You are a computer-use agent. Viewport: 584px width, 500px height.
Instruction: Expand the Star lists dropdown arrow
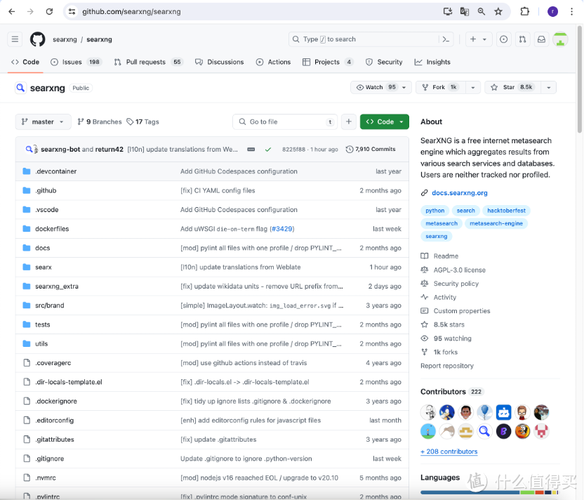(x=549, y=87)
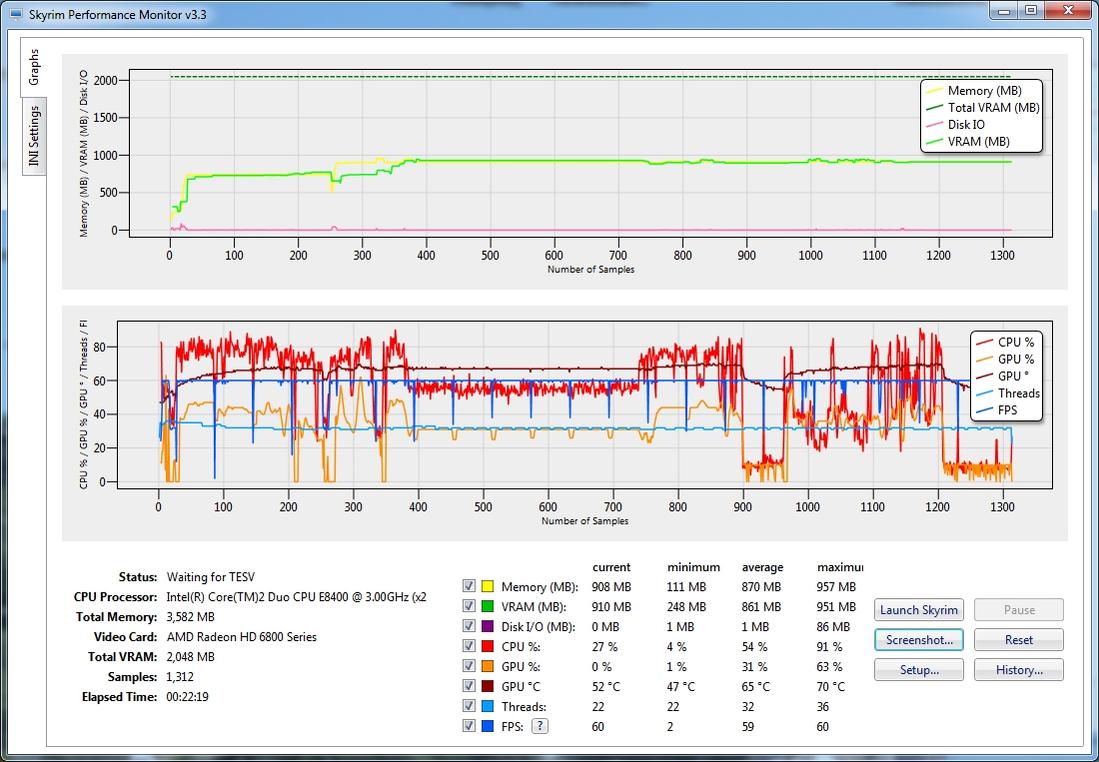This screenshot has width=1099, height=762.
Task: Open the Setup dialog
Action: pos(919,670)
* * *
(The problem) Please output the text lines of all the items above as a JSON list of strings, one string per line, leaving out blank lines and the pictures.

(Expected answer)
[
  "You are a computer-use agent. Viewport: 584px width, 500px height.",
  "Instruction: Expand the Star lists dropdown arrow",
  "(x=549, y=87)",
  "This screenshot has width=1099, height=762.",
  "Task: Open the Setup dialog",
  "Action: pos(919,670)"
]